Figure 1. Hif-2α is not required for hypoxic efferocytosis, in contrast to under non-hypoxic conditions, where Hif-2α specifically acts as an efferocytic suppressor.

(A) Immunoblot of Hif-2α^fl/fl LysMcre bone marrow-derived macrophages (Mϕs) after culture at 1% oxygen. Mϕs were overlaid with fluorescent (calcein-AM) apoptotic Jurkat T-cells (“AC”) or fluorescent viable Jurkat T-cells (“C”) and efferocytosis quantified.
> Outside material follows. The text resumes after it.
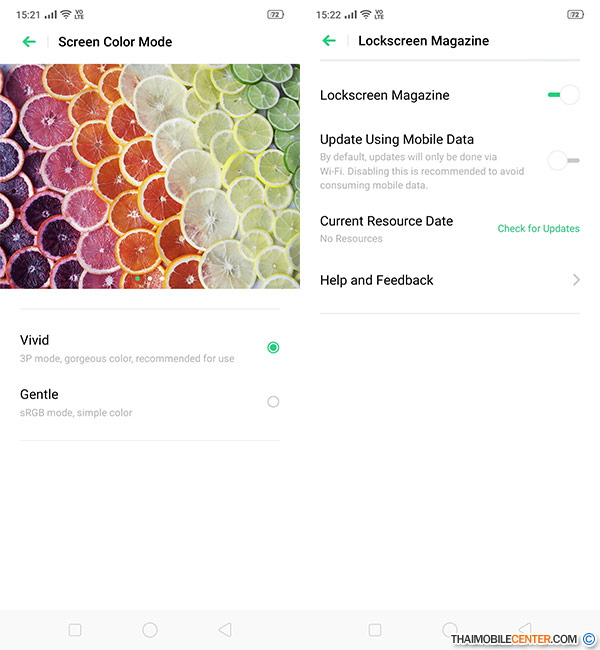Tap back arrow on Screen Color Mode
600x650 pixels.
coord(29,41)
Scale bar = 60 micrometers. (B) Efferocytosis carried out similar to as in (A) except during with Hif-1α^fl/fl vs. Hif-1α^fl/fl LysMcre Mϕs. (C) Efferocytosis similar to as in (A) except under normoxia. (D) Efferocytosis by Hif-2α^fl/fl vs Hif-2α^fl/fl LysMcre phagocytes cultured on gas permeable plates. Wild type cultures were grown on Lumox plates to optimize gas exchange at indicated oxygen tensions and stained with hypoxyprobe (green) as an indicator of hypoxia. Efferocytosis of fluorescent apoptotic Jurkat cells by Hif-2α^fl/fl vs. Hif-2α^fl/fl LysMcre phagocytes after quantification by microscopy. (E) Immunoblots of HIF-2α levels as a function of efferocytosis efficiency. (F) Immunoblot of normoxic Mϕ HIF-2α after Hif-2α siRNA in mature Mϕs and % Efferocytosis at 30min. Sc = scrambled siRNA. (G) Normoxic efferocytosis kinetics of Hif-2α^fl/fl LysMcre vs. Hif-1α^fl/fl Hif-2α^fl/fl LysMcre vs. Hif-1α^fl/fl LysMcre vs. control (Hif- 1α^fl/fl Hif-2α^fl/fl). * indicates < 0.05 relative to control.